The way the Scheduler API is defined has significant influence on how general and so reusable YARN will be. Currently, YARN is shipped with the same schedulers as before but if it gets used outside of default MapReduce world custom schedulers will likely be one of the most popular extension points.

If you look at the diagram below, you can see key abstractions of YARN Scheduler design.

  • Scheduler is notified about topology changes via event-based mechanism
  • Scheduler operates on one or more hierarchical task queues. A queue can be chosen in Job Configuration using the mapred.job.queue.name property.
  • Scheduler allocates resources on the basis of resource requests that currently are limited to memory only. A request includes optional preference for a particular host or rack.
  • Scheduler supports fault tolerance with the ability to recover itself from a state snapshot provided by Resource Manager

Scheduler events include notifications about changes to the topology of available nodes and the set of running applications:
Side notes

It remains to be seen how quickly YARN takes over classical Hadoop.

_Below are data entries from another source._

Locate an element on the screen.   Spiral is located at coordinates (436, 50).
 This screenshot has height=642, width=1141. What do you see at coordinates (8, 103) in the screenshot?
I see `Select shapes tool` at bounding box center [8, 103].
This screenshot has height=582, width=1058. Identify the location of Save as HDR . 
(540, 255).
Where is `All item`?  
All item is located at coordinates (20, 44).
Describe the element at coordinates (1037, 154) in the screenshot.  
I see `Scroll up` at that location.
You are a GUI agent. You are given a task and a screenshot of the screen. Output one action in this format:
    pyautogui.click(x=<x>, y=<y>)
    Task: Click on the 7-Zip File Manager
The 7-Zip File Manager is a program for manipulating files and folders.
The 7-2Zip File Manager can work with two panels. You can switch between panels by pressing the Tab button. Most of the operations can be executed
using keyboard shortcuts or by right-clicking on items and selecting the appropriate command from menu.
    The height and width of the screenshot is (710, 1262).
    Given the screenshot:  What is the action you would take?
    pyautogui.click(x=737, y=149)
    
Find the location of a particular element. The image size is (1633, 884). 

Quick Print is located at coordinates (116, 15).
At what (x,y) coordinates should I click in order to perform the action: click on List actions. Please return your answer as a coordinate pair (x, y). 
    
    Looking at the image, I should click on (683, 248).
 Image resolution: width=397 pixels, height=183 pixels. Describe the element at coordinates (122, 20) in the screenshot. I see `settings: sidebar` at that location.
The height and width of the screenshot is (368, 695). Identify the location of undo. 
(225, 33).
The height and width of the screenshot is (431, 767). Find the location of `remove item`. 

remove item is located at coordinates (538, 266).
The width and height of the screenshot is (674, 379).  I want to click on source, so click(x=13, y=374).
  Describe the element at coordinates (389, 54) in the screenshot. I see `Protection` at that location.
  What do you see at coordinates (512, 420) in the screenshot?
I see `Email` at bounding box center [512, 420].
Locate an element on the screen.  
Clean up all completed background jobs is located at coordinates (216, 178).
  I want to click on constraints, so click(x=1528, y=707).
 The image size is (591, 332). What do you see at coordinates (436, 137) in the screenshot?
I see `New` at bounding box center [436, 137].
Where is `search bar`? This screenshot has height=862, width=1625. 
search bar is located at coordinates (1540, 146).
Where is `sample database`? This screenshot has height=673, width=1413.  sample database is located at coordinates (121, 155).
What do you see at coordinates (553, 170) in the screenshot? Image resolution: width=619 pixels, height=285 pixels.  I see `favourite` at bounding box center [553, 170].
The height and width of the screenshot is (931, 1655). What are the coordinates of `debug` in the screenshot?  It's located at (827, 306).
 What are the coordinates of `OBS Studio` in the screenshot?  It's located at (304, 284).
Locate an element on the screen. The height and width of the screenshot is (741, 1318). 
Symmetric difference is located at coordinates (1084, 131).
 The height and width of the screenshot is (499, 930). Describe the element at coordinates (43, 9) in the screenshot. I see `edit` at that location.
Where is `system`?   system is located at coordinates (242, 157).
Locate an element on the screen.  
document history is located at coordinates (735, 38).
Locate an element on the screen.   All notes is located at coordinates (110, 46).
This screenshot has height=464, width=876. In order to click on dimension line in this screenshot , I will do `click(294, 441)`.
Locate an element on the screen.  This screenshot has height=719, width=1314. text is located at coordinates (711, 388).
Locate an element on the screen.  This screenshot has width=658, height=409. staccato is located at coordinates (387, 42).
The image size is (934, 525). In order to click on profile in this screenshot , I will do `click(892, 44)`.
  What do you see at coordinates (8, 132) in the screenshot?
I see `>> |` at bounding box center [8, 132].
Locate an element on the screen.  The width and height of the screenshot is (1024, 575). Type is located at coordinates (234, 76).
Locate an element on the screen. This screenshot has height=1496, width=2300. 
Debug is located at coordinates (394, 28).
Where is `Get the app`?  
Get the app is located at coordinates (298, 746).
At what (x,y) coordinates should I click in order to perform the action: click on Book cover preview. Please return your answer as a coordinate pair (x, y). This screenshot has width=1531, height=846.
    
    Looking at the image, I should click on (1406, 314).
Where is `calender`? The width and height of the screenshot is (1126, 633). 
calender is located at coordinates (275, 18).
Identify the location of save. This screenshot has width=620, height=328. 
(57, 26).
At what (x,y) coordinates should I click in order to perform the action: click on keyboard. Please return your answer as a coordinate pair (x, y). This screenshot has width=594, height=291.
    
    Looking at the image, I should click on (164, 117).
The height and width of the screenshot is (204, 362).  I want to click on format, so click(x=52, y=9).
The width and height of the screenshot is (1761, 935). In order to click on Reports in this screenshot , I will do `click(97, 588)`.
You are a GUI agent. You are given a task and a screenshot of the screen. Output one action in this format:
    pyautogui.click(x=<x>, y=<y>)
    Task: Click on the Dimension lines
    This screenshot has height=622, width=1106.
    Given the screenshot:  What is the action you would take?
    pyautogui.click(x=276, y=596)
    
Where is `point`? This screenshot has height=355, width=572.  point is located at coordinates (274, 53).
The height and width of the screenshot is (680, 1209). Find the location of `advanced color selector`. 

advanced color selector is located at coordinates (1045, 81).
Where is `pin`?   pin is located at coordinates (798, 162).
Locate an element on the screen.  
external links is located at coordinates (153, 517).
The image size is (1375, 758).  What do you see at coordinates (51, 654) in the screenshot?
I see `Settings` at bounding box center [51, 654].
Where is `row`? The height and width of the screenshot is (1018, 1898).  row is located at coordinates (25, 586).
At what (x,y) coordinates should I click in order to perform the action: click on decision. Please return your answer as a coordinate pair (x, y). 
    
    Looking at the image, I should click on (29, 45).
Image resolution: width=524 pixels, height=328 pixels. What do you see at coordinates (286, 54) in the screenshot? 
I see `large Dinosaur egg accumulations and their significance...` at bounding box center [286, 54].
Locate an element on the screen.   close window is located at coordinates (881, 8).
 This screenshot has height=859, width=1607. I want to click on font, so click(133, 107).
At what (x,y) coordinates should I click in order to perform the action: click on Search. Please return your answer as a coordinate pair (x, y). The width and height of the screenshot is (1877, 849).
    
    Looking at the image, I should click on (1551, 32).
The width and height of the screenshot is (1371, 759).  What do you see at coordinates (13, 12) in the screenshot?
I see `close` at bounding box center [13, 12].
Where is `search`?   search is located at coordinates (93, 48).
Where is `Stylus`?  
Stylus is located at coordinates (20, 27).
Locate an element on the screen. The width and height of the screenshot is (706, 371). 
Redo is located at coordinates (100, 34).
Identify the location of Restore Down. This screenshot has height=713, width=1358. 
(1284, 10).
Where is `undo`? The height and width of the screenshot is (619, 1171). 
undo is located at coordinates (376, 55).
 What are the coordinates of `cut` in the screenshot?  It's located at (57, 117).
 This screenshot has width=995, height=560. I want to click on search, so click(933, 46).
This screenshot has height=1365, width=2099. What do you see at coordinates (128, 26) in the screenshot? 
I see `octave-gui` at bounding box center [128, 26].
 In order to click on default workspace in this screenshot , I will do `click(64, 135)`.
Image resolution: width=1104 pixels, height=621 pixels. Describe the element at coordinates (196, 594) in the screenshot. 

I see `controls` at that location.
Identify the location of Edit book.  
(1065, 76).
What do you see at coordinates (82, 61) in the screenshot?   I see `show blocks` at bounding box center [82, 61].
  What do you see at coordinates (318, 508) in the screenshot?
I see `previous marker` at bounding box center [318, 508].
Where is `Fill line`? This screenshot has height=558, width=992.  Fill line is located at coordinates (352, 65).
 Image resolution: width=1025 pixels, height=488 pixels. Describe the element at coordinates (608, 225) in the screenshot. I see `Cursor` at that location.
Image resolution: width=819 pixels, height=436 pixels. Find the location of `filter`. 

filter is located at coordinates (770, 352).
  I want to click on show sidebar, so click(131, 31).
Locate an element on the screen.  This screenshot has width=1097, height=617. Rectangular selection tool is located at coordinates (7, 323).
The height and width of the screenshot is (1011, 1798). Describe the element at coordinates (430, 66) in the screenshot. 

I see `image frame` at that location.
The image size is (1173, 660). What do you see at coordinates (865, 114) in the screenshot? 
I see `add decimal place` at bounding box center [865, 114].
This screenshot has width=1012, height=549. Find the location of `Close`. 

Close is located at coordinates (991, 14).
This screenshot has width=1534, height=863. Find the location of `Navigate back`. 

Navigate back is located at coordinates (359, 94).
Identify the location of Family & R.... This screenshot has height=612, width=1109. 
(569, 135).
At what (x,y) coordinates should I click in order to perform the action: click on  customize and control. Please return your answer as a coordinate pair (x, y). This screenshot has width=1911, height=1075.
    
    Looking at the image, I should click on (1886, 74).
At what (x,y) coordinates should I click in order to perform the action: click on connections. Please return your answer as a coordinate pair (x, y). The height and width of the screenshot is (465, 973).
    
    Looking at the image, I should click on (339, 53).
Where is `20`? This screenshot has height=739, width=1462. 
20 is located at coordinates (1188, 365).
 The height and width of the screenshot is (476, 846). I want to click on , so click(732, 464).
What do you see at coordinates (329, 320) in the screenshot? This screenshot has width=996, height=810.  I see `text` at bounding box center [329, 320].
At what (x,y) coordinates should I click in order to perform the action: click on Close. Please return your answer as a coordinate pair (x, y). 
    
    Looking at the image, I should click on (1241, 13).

Even though the new code base is more interesting, it seems to be rather immature despite three years since the previous major version. Some things which surprised me:

  • There are important pieces of code such as Scheduler recovery from failures which are currently commented out. I also saw a TODO item stating something like "synchronization approach is broken here" in another place. Probably it's me, but before I merged a couple files with trunk I had not been able to build original v0.23.
  • The good news is that they finally migrated to Maven. The bad news is that for a project of this magnitude they have only a handful of Maven modules and those are strangely nested and interleaved with multiple non-maven directories.
  • It's quite odd not to have any dependency injection framework used in a large server-side Java system.
  • Not only they have their own tiny web framework but it is mixed with pure server-side code
  • Even though Guava is declared as a dependency it is used only sporadically. As an example, they even have their own Service hierarchy

Proliferation of Hadoop branches does not make it any easier I guess.